Probably because of the routine I just ran that synched reported message counts for boards with the real numbers. It should go away once you use those boards.
Really don't have a clue why that would be. Ad-blocker software perhaps? Paulie's pictures are hosted by our ad-server.
Well, my suspicions about some boards having inaccurate message counts was right and wrong.
A few did. That's fixed.
However, that's not the cause of the problems on any of the boards that were reported here.
I suspect a message-numbering problem (either a skip in the sequence or dupe numbers), which is Dave's area and he's out of pocket until Friday.
You're not Canadian are you? Most Americans in this part of the country know a handful of Spanish words because of our relative proximity to Mexico, even though we like to spell them phonetically.
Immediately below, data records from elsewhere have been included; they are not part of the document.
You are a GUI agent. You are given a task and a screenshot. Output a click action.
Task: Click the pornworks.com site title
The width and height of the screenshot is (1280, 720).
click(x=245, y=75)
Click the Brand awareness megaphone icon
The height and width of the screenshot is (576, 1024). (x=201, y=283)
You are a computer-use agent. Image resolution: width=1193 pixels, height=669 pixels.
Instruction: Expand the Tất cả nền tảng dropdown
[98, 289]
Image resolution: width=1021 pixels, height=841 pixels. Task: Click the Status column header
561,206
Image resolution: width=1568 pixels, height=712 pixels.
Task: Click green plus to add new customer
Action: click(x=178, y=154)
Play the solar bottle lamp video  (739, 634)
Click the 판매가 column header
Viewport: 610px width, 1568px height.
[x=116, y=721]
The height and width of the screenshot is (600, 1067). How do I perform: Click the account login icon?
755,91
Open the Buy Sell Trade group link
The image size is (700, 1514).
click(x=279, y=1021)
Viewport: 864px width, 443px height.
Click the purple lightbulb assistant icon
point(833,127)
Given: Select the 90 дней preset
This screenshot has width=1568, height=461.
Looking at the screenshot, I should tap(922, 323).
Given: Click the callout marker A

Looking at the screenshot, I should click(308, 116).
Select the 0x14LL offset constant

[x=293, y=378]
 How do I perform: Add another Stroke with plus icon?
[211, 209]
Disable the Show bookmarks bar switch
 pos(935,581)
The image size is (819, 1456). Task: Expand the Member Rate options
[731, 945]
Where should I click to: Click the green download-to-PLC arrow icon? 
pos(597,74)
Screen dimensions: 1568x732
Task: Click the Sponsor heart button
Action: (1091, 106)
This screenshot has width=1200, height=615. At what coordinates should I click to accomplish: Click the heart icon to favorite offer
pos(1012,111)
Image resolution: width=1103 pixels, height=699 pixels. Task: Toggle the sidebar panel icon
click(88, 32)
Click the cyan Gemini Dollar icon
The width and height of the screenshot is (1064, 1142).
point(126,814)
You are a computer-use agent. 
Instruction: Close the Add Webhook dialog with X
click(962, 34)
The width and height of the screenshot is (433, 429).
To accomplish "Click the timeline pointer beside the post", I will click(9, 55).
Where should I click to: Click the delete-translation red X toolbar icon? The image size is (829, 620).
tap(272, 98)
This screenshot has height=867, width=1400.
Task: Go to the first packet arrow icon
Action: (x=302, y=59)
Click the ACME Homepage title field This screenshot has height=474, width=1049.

I think French/Canadian slang for "cucaracha" is "churak". <g>
That's what I'd expect in the version of the problem Churak and Susie have pointed out.
I'll try to get that fixed today. What you and Susie are describing are both two symptoms of the same problem. Well, the same symptoms, but presented differently.
Not sure if this started when the old post_info had had enough because of the traffic, or the initial teething problems for the new post_info.
Has nothing to do with session state or cookies.
For each board you've got marked as a Favorite, a separate table is storing the number of the last message you read. The way the Favorites page works is simply to take the number of posts a board currently thinks it has (stored in the board table -- not counted each time from the message table) and subtract from it the number of the last message you read (as stored in that separate table for Favorites).
Susie has shown (and I saw) where some boards have an inaccurate total post count. Because at some point, post_info was broken in a way that a post would be submitted, but the counter in the board table wouldn't be incremented. Was broken that way for a span of about 30 seconds, but it was enough to throw the number out of synch.
And I think there was also at least once that the board counter was being incremented without the post actually going in.
So we've got the problem both ways. The board counter can be too low (what Susie and others have pointed out) or it can be too high, meaning the number of the last post you read can never reach what the system thinks the number of posts actually is.
Churak version: It's broke. I'll fix it today.
A spillway is in the plans. When it was breaching last year, I'd only just finished repairing the dam where it'd been washed out about 15 years ago. Hadn't gotten to the spillway yet.
The problem was that the spillway wasn't anything more than a slightly cut out part of the dam. It needs more substance to it than that (concrete) and needs to not be used as much (by dramatically increasing the freeboard, thus the total volume of water the lake can hold.
Hope Dave's got something that fixes post counts on boards. That one's a result of an error condition we had for about 30 seconds this morning.
Edit: I *think* all the problems with weird redirects happening occasionally after submitting a post are fixed. It finally happened to me and I was able to really dig in and see what was happening.